● **Exercise**: In the records, find each line where "resolution" occurs, and copy it.
##########
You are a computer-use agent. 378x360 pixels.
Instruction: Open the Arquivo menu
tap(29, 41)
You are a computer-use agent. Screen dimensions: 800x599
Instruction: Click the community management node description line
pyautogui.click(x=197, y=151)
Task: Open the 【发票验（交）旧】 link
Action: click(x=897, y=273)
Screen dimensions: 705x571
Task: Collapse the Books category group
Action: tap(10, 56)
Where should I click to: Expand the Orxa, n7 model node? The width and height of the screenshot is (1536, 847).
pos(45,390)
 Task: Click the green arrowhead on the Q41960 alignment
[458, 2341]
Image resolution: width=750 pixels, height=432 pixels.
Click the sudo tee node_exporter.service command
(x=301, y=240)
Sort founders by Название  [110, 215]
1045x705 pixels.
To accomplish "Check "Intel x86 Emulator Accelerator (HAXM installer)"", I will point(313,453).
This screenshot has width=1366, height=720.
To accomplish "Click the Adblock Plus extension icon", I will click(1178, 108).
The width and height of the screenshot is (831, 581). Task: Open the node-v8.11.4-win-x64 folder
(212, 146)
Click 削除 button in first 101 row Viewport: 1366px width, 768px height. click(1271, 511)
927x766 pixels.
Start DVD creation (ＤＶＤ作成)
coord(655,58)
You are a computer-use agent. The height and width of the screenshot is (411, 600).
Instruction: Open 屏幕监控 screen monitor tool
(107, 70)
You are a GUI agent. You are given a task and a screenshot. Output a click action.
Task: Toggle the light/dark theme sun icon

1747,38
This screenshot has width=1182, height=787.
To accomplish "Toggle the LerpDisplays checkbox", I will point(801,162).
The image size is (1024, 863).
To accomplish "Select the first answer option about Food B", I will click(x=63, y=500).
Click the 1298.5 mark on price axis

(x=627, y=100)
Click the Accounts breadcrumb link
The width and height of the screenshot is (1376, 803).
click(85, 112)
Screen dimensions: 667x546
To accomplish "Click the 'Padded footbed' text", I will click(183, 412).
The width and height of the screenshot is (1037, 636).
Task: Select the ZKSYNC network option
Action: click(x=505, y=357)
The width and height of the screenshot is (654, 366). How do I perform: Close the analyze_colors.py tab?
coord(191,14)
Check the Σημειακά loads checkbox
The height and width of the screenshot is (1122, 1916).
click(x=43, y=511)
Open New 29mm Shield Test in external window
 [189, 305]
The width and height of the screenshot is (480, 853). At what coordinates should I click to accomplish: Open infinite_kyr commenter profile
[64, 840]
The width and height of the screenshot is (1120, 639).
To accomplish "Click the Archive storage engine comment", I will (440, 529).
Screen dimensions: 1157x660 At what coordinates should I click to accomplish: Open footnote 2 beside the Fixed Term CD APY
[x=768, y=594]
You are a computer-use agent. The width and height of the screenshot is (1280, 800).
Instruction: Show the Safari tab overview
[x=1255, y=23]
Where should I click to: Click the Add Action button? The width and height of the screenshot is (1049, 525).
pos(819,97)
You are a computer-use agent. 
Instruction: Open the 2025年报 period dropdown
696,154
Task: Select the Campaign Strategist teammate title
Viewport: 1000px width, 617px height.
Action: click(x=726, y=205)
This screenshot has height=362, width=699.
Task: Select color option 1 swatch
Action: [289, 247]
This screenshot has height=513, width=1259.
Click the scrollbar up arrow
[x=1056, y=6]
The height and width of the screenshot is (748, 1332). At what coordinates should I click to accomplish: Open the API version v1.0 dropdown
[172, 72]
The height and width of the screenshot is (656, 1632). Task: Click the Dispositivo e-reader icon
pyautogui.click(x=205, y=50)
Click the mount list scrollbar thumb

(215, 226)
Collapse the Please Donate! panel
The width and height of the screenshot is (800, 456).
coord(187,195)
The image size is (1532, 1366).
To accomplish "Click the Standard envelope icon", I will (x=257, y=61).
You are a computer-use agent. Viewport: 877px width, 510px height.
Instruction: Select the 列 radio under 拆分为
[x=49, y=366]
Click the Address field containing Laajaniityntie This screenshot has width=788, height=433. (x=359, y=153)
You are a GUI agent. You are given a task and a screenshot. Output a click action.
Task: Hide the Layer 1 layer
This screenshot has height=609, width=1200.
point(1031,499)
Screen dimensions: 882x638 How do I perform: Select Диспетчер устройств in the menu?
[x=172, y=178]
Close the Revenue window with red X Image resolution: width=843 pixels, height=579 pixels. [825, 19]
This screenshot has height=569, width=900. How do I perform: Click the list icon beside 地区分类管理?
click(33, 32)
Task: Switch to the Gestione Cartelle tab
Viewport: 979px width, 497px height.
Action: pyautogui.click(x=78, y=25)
##########
● **Your solution**:
Image resolution: width=750 pixels, height=432 pixels.
Close the Revenue window with red X Image resolution: width=843 pixels, height=579 pixels. [825, 19]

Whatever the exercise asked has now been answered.